### [ACTIVITY]
Set down only these lines, exactly: the line containing "Click map marker number 1" and all lines through the end of the data below. Omit pictures.

### [RECORDS FOR PROCESSING]

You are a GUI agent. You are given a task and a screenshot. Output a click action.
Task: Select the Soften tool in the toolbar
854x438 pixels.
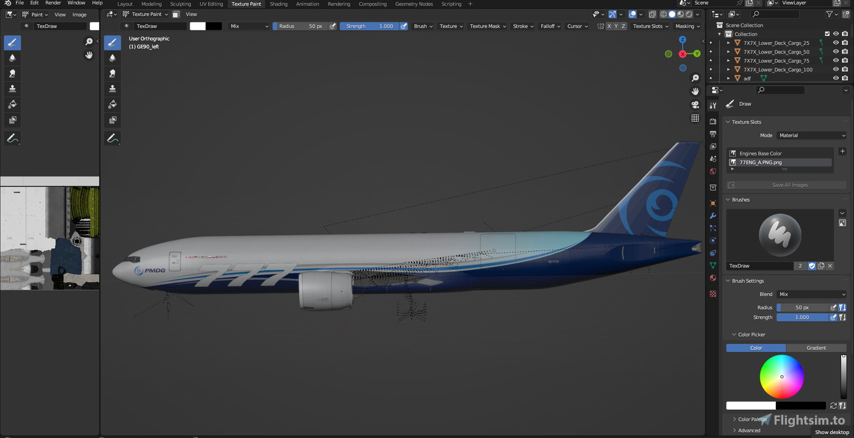13,58
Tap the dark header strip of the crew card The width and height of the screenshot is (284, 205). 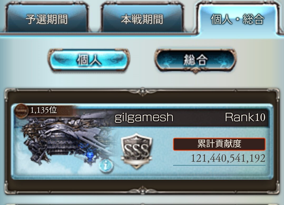[x=190, y=118]
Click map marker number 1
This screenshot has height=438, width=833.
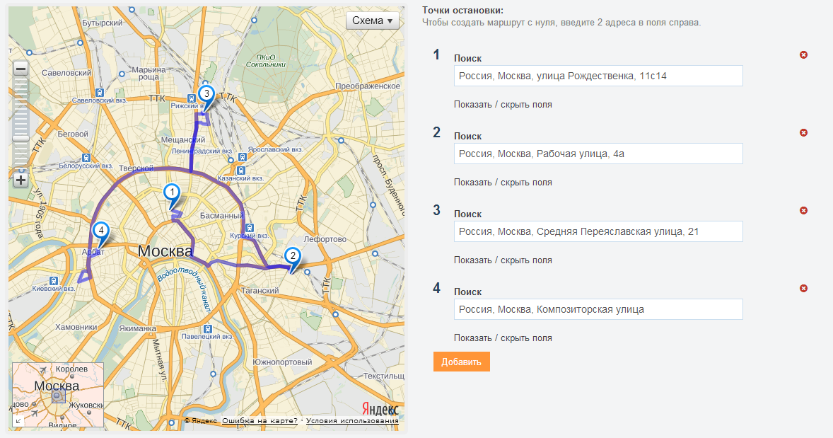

### [RESULT FOR THIS EXERCISE]
Click map marker number 1
This screenshot has height=438, width=833.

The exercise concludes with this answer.